While it's fun hanging out with these characters, you never believe that they have anything truly interesting to say. They're the equivalent of the friends you invite to a party but would never think of coming to when you need emotional support. In real life, these people are fine. But they do not make for compelling film-viewing. Great characters make you feel like you know them in a deep and profound way. I could watch the characters in this film for the rest of my life and never feel that way toward them. And that is a big fault considering what kind of film this is.

There is not even a plot. The film is just a series of thinly connected vignettes. While this fits the film's comic-strip-inspired art style, it is a lot like that art style in that it is an interesting choice and one that I respect, but it is not necessarily a good choice. Takahata's intention was to give us an inside into the family life of these characters, but as these characters are not interesting, it does not really work. The entire film feels like a collection of filler that was taken out of a better, more interesting movie.

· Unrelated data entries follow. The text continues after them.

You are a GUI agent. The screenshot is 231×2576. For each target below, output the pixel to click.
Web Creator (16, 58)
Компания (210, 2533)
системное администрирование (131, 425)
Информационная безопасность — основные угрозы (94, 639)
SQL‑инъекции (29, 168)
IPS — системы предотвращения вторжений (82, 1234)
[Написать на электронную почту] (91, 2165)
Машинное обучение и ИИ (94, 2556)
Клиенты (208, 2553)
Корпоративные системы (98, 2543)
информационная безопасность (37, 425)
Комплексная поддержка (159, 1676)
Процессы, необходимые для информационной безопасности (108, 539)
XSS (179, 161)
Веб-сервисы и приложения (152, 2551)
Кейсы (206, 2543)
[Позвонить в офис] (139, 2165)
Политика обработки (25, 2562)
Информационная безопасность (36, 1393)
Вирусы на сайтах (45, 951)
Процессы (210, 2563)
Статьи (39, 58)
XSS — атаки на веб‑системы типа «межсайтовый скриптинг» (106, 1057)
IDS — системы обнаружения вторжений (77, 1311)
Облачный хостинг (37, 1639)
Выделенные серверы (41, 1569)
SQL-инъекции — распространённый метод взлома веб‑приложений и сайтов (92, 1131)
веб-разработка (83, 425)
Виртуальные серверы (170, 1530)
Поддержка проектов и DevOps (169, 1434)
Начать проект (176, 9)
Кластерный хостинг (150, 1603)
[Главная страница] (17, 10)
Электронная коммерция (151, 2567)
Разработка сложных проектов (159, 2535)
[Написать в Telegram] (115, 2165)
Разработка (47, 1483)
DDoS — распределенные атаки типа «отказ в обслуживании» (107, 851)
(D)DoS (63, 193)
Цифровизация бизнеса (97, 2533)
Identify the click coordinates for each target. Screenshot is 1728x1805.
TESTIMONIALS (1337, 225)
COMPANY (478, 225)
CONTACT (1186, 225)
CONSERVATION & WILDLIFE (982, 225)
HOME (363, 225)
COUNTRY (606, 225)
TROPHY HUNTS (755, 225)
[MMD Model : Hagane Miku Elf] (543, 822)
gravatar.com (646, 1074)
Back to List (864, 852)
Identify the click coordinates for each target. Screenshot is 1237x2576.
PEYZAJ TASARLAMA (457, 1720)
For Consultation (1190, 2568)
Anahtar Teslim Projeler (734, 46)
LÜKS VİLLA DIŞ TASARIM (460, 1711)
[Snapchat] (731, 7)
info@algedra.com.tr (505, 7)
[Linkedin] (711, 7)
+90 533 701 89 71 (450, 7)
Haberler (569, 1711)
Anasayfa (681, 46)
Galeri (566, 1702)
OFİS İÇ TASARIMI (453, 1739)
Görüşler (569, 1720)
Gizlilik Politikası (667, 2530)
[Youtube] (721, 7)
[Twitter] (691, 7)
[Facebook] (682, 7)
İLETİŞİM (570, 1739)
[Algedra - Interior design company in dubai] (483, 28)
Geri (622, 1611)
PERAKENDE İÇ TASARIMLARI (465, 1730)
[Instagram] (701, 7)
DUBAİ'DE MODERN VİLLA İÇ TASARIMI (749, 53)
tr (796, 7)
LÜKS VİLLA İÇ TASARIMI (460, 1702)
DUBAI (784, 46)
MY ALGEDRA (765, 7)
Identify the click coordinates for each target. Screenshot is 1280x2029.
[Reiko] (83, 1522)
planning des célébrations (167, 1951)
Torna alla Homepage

Some of the vignettes would be fairly funny on their own right as short films, but tons of them connected into a full-length movie makes it feel jumbled and boring. There are some threads that were clearly intended to be developed, but never paid off. There some characters that were explored too little, some characters that were explored too much, and some characters that were explored in the wrong ways. The whole film is disjointed. I don't hate it, and there is a lot of good stuff in it, but it's too bland and flaccid for me to like.

My biggest complaint is how it never builds to anything resembling a complex. Even in a slice-of-life movie like this, there should be some kind of build-up, some indication that the film is going somewhere, even if it's not somewhere traditionally interesting. Boyhood was especially good in this regard. This film just goes along on its merry way, then just wraps up. We talk about films having good pacing or bad pacing, but this film doesn't have pacing. This isn't horrible, but it robs the story of what emotional heft it would have had.

Formatted differently and under different hands, this film could have been great. Instead, it's stuck at 'merely good'.